I waited.  I waited a long time.  I waited for 2 hours until my number was called.  Finally I went into the office where a tired official looked at all of my paperwork that I had filled out in advance.  Understand now that my German, although good, was not quite yet at the "fluent" rate.  After he perused my documents, he asked me, "Where is your Anmeldungsbestätigung?"  My school German went into overdrive.  Anmeldung = Registration.  Bestätigung= Confirmation/Verification.  OK.  The words I understood.  The fact that Germans love to combine words into even larger words made me crazy sometimes.  The official was patient with me and explained that when people come to a new city, they need to register first with the city.  This registration is required of all German citizens and foreigners.  The main purpose of this was for taxation.  It also allowed one to open up bank accounts and register for other every day things.

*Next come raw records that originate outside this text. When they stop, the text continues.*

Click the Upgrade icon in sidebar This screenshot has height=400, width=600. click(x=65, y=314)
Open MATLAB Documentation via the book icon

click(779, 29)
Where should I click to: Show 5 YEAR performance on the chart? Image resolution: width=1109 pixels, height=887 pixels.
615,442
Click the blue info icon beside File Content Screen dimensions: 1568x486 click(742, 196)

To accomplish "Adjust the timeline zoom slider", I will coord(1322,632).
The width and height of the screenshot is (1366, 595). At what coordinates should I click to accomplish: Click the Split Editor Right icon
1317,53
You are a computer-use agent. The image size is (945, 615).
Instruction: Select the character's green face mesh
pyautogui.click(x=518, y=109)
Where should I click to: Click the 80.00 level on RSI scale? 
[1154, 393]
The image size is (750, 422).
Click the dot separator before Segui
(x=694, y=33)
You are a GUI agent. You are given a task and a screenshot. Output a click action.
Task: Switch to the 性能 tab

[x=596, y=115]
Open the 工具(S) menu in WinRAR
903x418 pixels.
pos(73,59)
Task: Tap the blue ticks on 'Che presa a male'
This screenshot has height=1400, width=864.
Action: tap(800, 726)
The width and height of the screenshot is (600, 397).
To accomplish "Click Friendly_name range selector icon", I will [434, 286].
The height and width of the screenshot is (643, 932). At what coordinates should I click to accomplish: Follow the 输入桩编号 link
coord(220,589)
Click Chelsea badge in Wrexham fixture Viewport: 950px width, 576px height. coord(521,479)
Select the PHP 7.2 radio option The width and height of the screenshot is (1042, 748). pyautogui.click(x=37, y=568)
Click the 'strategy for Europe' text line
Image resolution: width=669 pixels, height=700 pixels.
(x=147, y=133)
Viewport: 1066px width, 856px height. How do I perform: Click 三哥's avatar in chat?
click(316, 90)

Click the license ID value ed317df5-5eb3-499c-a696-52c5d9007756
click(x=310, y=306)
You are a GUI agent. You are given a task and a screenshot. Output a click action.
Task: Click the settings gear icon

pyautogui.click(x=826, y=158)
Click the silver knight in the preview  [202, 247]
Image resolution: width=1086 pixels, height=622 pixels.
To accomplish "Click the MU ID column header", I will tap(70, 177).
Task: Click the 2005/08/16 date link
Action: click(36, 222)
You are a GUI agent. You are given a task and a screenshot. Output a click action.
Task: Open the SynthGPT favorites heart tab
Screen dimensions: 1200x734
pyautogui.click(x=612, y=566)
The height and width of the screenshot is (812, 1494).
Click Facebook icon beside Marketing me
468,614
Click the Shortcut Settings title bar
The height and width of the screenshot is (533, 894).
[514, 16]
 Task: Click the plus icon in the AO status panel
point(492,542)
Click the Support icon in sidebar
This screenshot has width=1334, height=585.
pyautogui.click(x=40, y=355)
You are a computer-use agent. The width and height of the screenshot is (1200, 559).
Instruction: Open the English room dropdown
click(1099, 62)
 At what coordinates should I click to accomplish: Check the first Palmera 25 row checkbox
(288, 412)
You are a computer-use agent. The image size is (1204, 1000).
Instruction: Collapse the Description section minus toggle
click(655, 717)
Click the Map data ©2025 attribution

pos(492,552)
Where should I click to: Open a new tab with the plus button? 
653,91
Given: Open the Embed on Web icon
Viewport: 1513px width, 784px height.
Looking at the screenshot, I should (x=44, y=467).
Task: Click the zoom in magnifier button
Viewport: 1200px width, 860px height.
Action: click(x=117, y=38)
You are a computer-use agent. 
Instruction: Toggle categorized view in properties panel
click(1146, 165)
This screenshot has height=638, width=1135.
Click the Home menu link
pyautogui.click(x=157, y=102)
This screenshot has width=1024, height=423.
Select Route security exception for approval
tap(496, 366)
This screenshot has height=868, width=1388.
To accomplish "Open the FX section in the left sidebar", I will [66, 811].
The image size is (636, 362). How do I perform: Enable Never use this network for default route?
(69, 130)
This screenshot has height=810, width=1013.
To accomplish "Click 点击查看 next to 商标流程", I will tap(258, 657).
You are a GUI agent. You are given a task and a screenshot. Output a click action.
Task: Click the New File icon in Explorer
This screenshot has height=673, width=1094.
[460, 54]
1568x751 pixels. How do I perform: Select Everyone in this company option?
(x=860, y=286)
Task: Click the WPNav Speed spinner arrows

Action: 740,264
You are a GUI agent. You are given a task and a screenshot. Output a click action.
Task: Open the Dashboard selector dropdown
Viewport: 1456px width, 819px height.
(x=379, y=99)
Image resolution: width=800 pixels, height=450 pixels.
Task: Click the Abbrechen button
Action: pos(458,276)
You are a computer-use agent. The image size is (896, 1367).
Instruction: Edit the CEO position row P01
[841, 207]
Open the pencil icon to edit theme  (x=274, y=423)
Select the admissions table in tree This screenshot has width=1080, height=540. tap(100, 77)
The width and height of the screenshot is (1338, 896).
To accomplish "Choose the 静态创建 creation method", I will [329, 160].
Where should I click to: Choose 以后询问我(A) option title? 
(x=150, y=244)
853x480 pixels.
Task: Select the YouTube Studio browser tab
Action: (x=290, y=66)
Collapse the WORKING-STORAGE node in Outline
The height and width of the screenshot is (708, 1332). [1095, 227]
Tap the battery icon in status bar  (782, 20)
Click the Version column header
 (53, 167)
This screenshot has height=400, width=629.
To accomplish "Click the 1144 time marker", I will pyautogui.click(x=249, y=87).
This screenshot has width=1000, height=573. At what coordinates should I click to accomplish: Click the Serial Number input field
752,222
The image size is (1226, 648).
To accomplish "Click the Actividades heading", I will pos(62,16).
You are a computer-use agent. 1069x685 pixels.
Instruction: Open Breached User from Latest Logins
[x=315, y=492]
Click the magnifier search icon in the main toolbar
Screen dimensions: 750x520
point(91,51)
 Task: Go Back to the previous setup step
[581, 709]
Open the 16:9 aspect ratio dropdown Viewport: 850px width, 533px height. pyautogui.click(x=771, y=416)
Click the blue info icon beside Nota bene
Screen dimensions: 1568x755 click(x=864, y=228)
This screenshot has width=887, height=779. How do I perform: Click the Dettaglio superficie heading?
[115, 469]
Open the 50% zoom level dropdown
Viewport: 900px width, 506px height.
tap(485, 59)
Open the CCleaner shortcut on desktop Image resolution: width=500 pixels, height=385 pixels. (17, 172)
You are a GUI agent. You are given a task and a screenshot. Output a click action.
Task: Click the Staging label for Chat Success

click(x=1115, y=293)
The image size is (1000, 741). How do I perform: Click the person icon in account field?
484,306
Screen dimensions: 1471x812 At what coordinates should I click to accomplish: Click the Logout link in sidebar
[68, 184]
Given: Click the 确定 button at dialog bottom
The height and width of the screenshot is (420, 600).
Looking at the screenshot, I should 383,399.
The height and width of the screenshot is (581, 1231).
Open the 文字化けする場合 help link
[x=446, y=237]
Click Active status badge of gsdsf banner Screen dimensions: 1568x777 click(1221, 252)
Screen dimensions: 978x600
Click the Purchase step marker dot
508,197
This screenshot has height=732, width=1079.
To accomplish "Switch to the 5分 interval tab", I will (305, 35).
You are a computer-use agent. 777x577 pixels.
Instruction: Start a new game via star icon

I went back to the the house where everyone else in the team stayed.  I told our officers what had happened.  They told me that they thought that this might happen, but weren't certain.  So I had to go to a different office and register at the local Bürgeramt (a citizen service center).  I waited for a little over an hour there and got my registration with no problem (after filling out the proper form).

Then I traveled back to the immigration office.  Remember:  My last name is McPherson.  I went to the room for all foreigners whose family names ended in L-N.  I waited again.  This time it was even longer.  I waited for 2 hours and 30 minutes.  Finally, my number was called.  I met with the same tired official.  He looked over my papers and I proudly showed him that I had my Registration Confirmation.  He nodded sagely and then looked at my last name.

"Your family name starts with the letter 'P.'"

"What?  No, it doesn't.  My family name is McPherson.  It starts with the letter 'M.'"

"But in Germany, we do not attach the Mc or Mac to the family name.  Your last name starts with the letter 'P.'"

"OK.  My last name starts with 'P.'  Is there a problem?"

"You are in the office for people whose family names begin with the letters L-N.  You will need to go to the office that handles people who family names begin with the letters O-P."

I was dumbfounded.  I found out later that this requirement was also for Germans who had a "von" in their name.  So Maria von Trapp (The Sound of Music) would have to wait in the "T" room and not the "V" room.  I also learned another truth.  Germans love bureaucracy.

So I trudged on over to the next office, waited again for a long time, but this time only a half an hour.  I received my visa and stayed for 6 months in Germany.

My time in Germany made me very aware how difficult it is to be an immigrant.  I was there legally, too!  I did everything right, but it was still an uphill battle to even be allowed to stay there.  Those who came from other countries which did not have good diplomatic ties with Germany had an even more difficult time immigrating.  Coming back to the United States after being overseas for 10 years made Germany seem easy to immigrate to in comparison.  A German friend of mine who also had a visa to stay in America for one year told me that when he arrived, the immigration officer told him that if he overstayed his visit by one day, that he would be imprisoned, deported, and not allowed to come back to the US.

A friend of mine reminded me recently of this passage from Leviticus 19:33-34 (NASB):  "When a stranger resides with you in your land, you shall not do him wrong. The stranger who resides with you shall be to you as the native among you, and you shall love him as yourself, for you were aliens in the land of Egypt; I am the Lord your God."  This also goes hand in hand with Christ's admonition in Matthew 25:35b (NASB):  "I was a stranger, and you invited Me in."

If we are to be welcoming to all immigrants in our respective countries, we should practice what Jesus taught us to do, for in doing so, we are welcoming Jesus, too.